„Oh du fröhliche“ – es gehört zu den wohl bekanntesten Weihnachtsliedern. Foto: Lichtgut/Christoph Schmidt

Auch im zweiten Coronajahr findet Evas Stall wieder im Freien statt – an Heiligabend und am ersten Weihnachtsfeiertag wird mit Gottesdienst, Essen und Geschenken vor dem Haus der Diakonie gefeiert.

Stuttgart - Das mehrstimmige „Oh Sanctissima“, also „Oh du fröhliche“ in Latein, ist weithin zu hören. „So toll. Ich hoffe, jemand nimmt das mit der Kamera auf!“, schwärmt ein Mann. Er meint das Stück „Himmlische Boten“ von „Dein Theater“ – und spricht für viele der mehr als 200 Menschen, die es vor dem Haus der Diakonie auf Bierbänken oder Stühlen begeistert verfolgen.

**AUFGELISTETE DATEN:**
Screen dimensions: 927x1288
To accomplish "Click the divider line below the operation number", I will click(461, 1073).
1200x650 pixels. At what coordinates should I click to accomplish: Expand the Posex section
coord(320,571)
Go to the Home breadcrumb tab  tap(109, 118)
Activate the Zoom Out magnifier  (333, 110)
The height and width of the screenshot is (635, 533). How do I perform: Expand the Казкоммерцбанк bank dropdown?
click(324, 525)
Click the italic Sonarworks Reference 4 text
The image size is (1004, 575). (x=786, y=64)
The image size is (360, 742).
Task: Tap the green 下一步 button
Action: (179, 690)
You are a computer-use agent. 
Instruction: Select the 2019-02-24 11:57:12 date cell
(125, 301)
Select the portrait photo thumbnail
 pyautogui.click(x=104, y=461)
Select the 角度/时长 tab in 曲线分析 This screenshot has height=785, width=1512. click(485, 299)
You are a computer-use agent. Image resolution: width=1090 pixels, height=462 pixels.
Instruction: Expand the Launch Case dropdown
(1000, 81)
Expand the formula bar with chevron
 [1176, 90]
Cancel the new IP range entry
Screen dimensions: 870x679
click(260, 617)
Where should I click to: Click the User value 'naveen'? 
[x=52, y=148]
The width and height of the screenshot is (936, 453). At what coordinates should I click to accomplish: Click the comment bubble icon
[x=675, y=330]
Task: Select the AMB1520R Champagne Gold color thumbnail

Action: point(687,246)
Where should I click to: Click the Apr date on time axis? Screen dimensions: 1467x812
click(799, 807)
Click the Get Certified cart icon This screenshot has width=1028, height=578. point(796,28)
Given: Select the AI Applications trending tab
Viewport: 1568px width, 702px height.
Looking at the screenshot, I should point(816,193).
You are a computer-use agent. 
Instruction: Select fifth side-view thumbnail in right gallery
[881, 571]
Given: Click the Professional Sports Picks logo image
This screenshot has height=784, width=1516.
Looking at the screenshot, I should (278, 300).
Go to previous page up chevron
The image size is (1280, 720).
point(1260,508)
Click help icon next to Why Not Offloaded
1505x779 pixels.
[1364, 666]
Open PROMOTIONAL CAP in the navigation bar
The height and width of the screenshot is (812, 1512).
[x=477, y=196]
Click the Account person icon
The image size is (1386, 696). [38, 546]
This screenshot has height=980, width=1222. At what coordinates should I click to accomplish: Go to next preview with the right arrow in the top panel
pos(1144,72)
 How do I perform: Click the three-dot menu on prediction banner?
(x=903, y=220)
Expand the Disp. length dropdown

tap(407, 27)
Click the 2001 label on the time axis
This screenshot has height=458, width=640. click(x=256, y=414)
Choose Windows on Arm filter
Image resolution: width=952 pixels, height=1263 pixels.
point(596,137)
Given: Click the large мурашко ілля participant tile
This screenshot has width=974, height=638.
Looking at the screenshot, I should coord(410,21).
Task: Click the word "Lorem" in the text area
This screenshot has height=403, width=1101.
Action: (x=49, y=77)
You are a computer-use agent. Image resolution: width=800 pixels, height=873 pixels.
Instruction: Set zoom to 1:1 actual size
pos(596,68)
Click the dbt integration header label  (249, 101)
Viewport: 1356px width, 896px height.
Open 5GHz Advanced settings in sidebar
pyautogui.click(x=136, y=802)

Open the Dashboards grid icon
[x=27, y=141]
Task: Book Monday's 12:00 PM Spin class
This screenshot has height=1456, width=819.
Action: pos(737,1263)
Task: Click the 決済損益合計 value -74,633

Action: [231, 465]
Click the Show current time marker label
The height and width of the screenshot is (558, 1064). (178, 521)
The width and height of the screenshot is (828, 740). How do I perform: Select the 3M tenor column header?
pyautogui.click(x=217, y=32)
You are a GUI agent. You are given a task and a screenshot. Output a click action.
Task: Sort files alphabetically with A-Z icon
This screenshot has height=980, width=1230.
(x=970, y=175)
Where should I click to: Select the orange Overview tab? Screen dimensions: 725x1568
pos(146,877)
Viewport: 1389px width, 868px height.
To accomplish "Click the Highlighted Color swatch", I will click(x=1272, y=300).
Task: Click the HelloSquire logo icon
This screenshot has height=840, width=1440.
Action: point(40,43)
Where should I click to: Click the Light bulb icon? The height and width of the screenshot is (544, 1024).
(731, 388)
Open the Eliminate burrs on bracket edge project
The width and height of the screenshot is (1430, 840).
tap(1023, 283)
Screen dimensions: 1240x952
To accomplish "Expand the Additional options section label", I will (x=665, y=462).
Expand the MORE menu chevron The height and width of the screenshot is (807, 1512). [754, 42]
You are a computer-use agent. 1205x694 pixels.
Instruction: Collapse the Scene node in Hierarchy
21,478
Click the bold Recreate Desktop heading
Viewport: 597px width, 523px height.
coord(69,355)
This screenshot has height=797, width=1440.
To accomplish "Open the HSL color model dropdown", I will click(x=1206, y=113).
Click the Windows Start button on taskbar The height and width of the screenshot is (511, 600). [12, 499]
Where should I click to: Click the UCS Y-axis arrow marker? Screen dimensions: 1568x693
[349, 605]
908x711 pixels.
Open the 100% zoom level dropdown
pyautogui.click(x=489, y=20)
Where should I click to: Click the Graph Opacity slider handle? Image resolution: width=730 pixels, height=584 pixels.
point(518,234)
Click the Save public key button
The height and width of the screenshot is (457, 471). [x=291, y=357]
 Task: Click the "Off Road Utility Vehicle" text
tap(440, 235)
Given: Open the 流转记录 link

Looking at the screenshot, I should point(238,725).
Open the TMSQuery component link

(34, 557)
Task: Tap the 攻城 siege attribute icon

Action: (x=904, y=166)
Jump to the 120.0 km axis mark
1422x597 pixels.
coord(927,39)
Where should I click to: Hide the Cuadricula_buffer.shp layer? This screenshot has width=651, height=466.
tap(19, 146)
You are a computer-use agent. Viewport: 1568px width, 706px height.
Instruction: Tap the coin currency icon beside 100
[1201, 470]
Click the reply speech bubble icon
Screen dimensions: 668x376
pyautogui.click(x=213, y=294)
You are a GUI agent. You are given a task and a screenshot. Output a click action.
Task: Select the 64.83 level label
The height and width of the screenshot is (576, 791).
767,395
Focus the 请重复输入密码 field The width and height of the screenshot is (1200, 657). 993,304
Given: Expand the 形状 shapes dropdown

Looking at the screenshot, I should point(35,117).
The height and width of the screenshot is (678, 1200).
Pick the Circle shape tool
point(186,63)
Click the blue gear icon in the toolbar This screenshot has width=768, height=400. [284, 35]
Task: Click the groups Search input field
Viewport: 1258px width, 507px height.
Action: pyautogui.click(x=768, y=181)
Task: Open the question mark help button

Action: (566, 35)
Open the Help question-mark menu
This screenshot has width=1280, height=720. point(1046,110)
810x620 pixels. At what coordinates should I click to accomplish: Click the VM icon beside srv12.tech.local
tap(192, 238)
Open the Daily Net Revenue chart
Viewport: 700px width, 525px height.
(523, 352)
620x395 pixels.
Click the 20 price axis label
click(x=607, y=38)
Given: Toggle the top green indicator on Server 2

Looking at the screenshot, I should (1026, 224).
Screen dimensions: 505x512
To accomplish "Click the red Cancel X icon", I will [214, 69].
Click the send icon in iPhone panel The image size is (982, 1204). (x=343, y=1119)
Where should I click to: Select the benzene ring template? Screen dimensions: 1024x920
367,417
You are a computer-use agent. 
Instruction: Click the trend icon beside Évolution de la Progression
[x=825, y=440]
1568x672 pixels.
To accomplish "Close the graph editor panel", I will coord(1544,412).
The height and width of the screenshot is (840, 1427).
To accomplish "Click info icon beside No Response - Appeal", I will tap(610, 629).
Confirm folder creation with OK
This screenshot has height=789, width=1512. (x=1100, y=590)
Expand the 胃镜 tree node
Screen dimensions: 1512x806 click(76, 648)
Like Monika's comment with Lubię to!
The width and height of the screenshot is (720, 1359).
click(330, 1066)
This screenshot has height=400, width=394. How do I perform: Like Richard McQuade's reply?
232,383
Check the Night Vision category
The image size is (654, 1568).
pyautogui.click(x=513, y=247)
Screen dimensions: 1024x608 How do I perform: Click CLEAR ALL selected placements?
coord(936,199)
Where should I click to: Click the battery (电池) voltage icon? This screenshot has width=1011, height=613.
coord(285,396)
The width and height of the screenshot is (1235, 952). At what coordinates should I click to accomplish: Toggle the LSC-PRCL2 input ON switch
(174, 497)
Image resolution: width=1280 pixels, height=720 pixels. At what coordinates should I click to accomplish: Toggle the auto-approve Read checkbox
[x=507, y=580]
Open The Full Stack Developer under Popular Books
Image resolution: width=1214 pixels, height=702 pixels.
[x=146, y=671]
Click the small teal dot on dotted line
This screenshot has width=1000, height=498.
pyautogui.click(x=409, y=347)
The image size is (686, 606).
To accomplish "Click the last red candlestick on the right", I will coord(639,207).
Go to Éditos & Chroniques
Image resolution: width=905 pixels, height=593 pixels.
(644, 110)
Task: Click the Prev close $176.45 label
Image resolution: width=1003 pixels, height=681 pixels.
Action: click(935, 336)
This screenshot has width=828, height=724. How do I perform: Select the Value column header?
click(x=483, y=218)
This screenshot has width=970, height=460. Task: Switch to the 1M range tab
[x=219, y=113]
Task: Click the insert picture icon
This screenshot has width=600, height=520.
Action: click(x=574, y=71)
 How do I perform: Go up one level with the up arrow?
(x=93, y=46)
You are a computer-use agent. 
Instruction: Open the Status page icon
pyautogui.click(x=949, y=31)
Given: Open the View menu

**IHRE AUFGABEN:**
**1)** Wie viele Menschen verfolgen laut dem Textabschnitt über Evas Stall das Stück vor dem Haus der Diakonie?
**2)** Schreiben Sie den Textabschnitt über Evas Stall im Anschluss an seinen letzten Satz weiter.
Die Daten spielen hierfür keine Rolle.

**ANTWORTEN NACH NUMMER:**
**1)** Mehr als 200 Menschen.

**2)**
Bei Evas Stall: Auf der traditionellen Weihnachtsfeier, zu der die Stadtmission der Evangelischen Gesellschaft seit 1945 lädt, spielt die Gruppe bereits seit 27 Jahren. An Heiligabend und am ersten Weihnachtsfeiertag kommen dorthin arme Menschen, die nicht wissen, wohin. Oder einsame, denen zu Hause die Decke auf den Kopf fällt. Und welche, die an diesen besonderen Tagen im Jahr etwas Gutes tun wollen und sich haupt- oder ehrenamtlich engagieren. Evas Stall sollte einst im zerbombten Stuttgart zu einer kurzfristigen Heimat werden, wie vor mehr als 2000 Jahren der Stall bei Bethlehem, in dem Jesus geboren wurde. Und auch heute, wo die Schere zwischen Arm und Reich sich weiter öffnet.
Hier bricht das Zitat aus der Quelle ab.